Task objective:
Leave no picture in, and give every entry again exactly.

[Data entries]

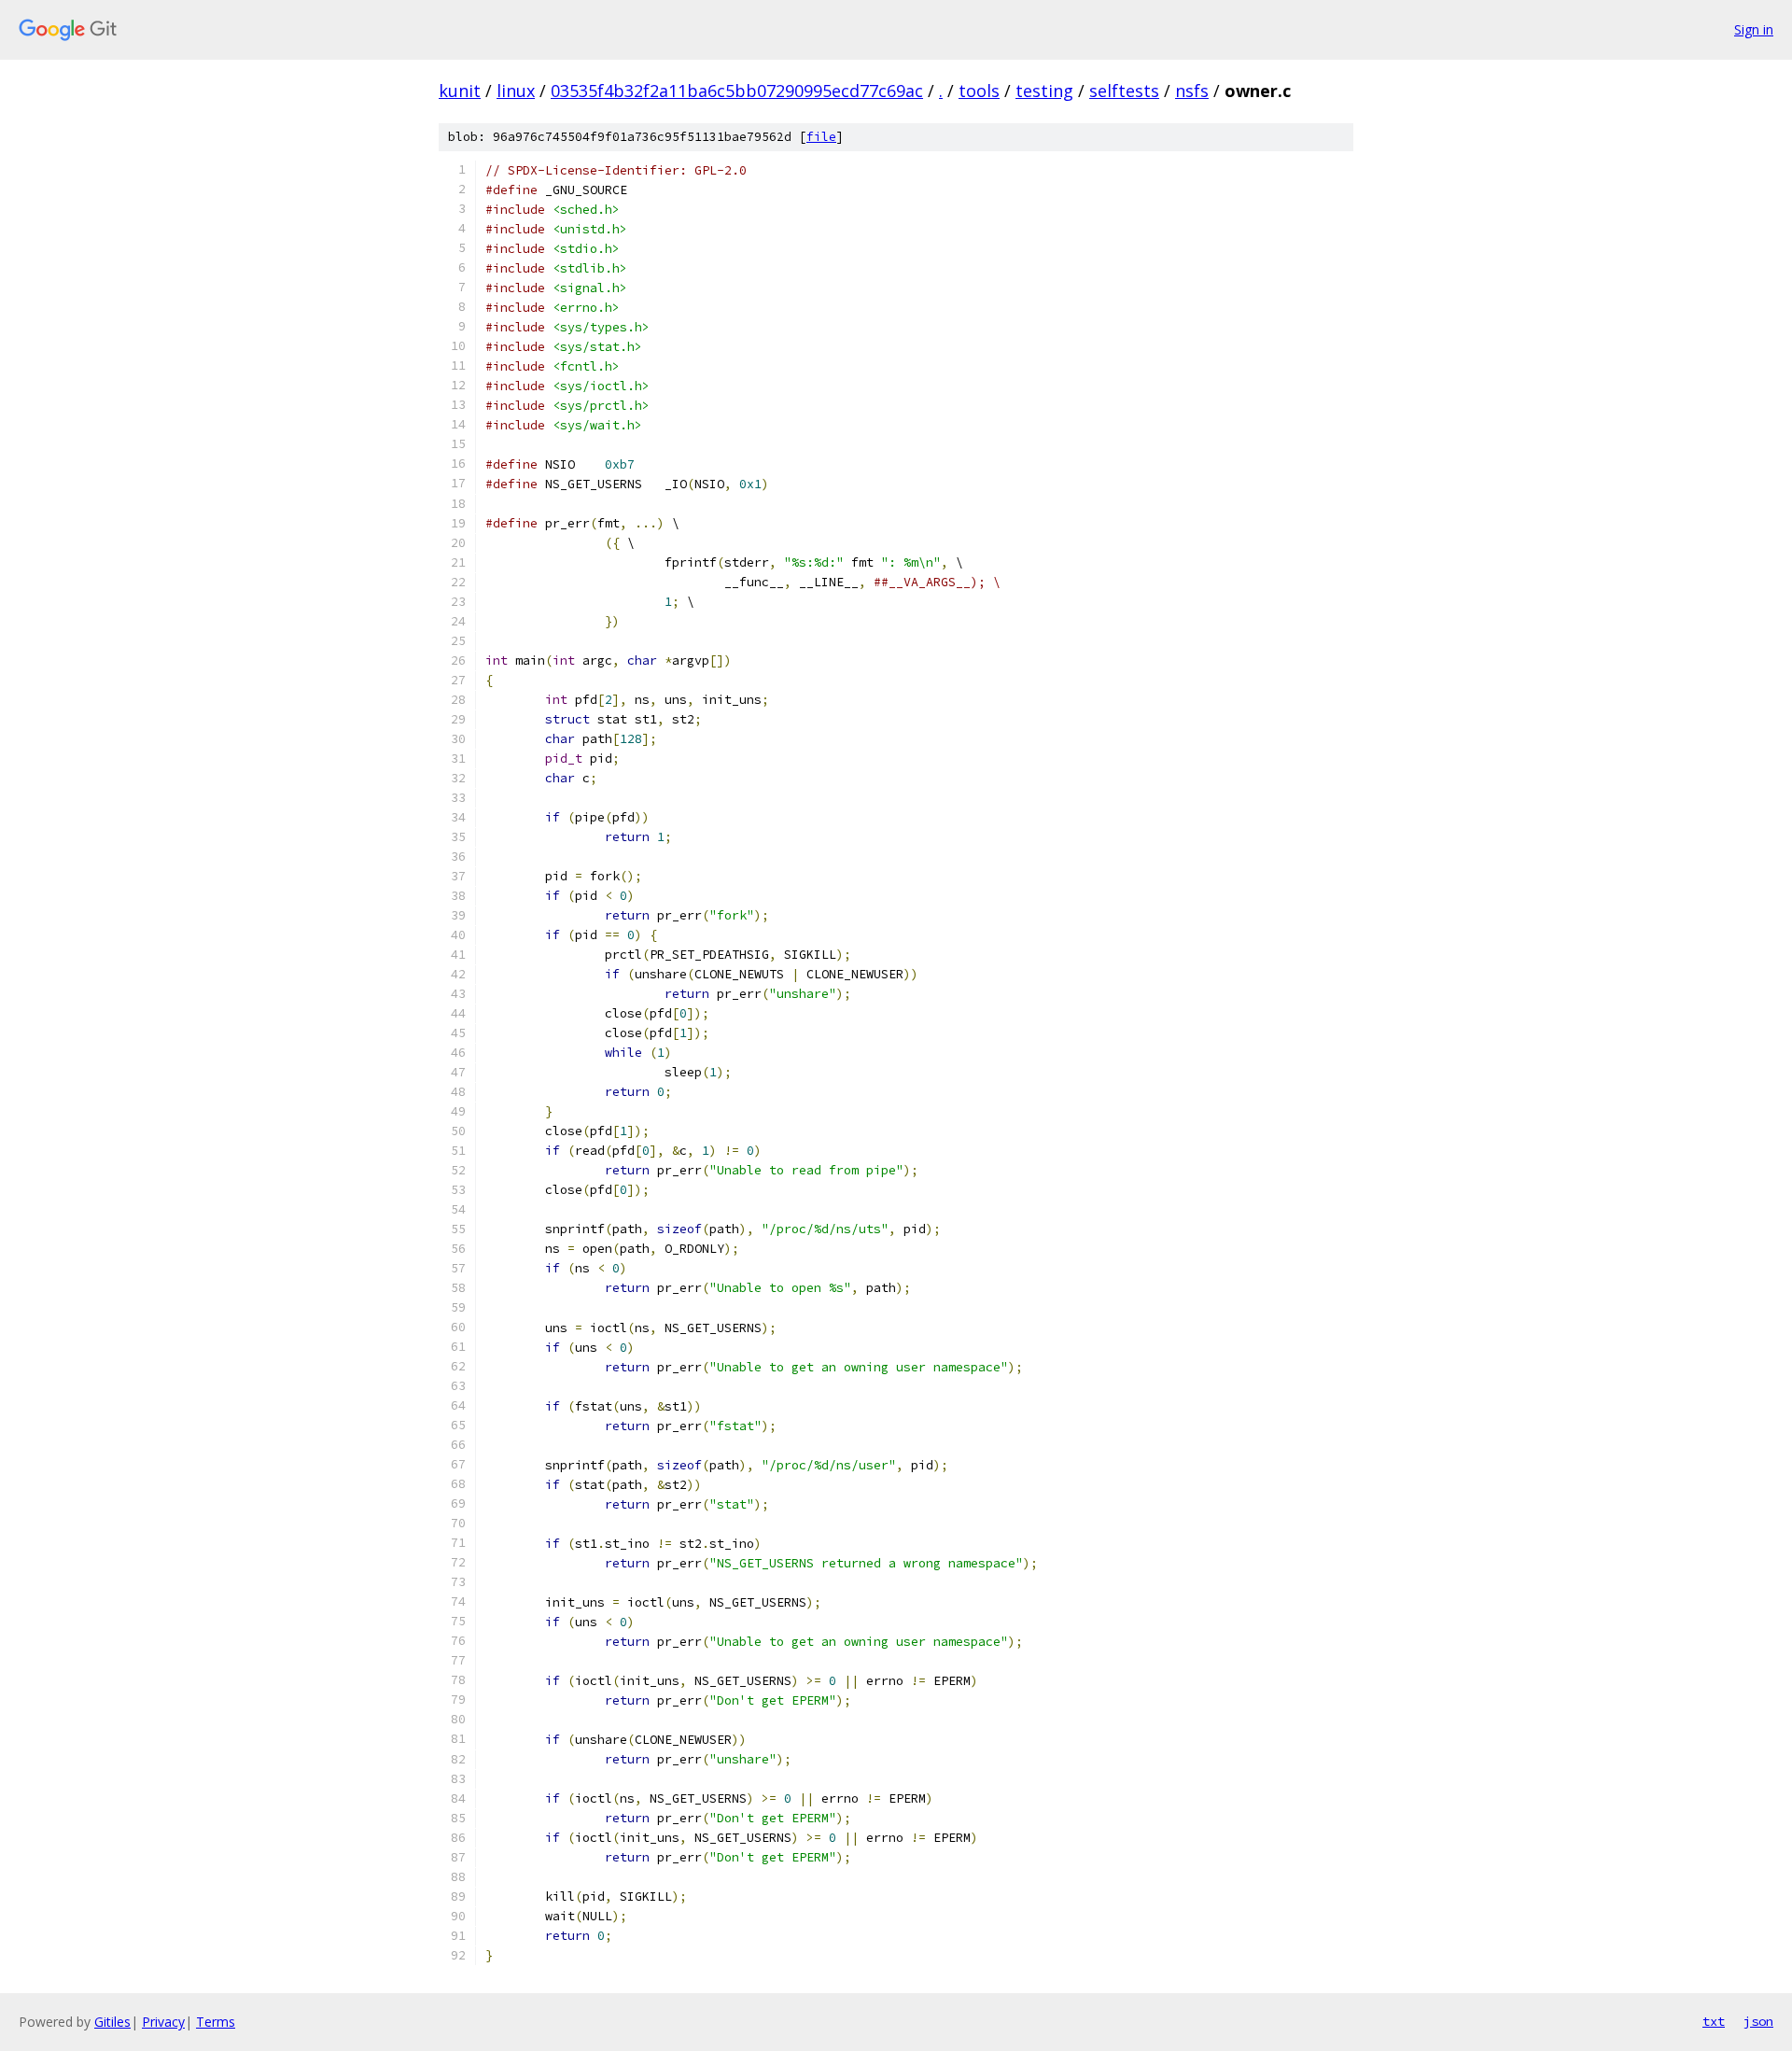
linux (516, 90)
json (1758, 2021)
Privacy (163, 2021)
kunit (460, 90)
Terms (215, 2021)
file (821, 137)
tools (979, 90)
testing (1044, 90)
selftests (1124, 90)
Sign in (1753, 29)
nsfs (1192, 90)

Written solution:
linux (516, 90)
json (1758, 2021)
Privacy (163, 2021)
kunit (460, 90)
Terms (215, 2021)
file (821, 137)
tools (979, 90)
testing (1044, 90)
selftests (1124, 90)
Sign in (1753, 29)
nsfs (1192, 90)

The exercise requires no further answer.